* **WHAT IS REQUIRED**:
Rewrite the records from the line containing "The image size is (510, 274)." through the end of the records, both included, with "yellow" changed to "orange" and everything else left as it is. Leave the pictures out of your answer.

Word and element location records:
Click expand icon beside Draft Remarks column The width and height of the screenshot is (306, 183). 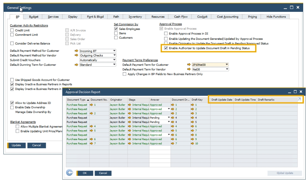pos(299,99)
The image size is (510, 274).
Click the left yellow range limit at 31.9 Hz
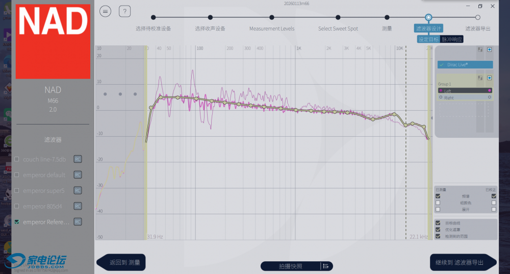[146, 143]
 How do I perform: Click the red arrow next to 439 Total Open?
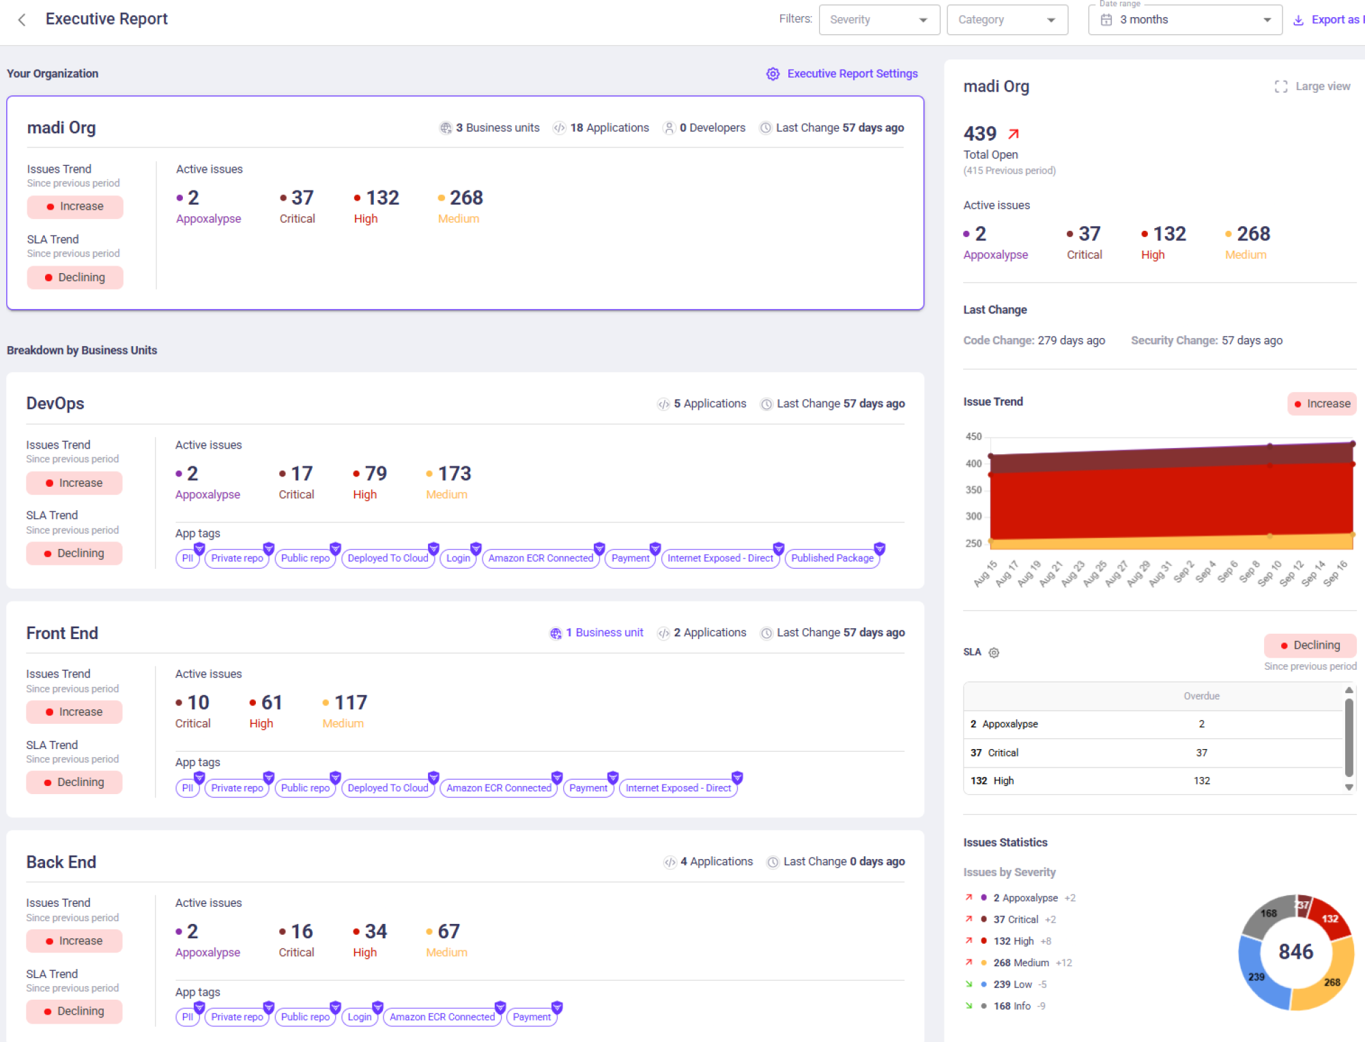pos(1014,134)
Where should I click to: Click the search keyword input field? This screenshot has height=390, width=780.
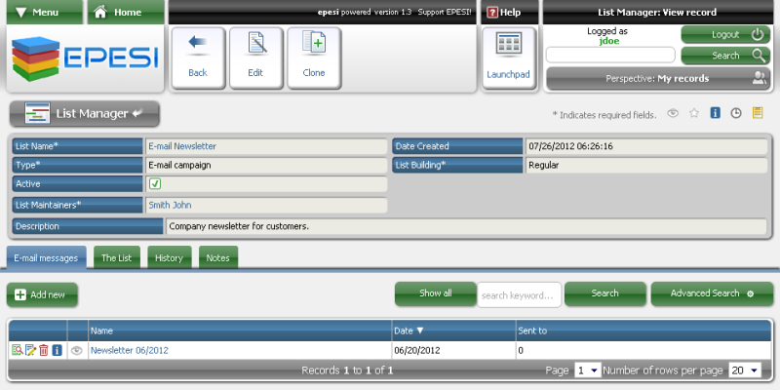pos(519,293)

* **RESULT OF THIS TASK**:
The image size is (510, 274).
Click the left orange range limit at 31.9 Hz
[146, 143]
 How do I perform: Click the red arrow next to 439 Total Open?
pos(1014,134)
Where should I click to: Click the search keyword input field? This screenshot has height=390, width=780.
pos(519,293)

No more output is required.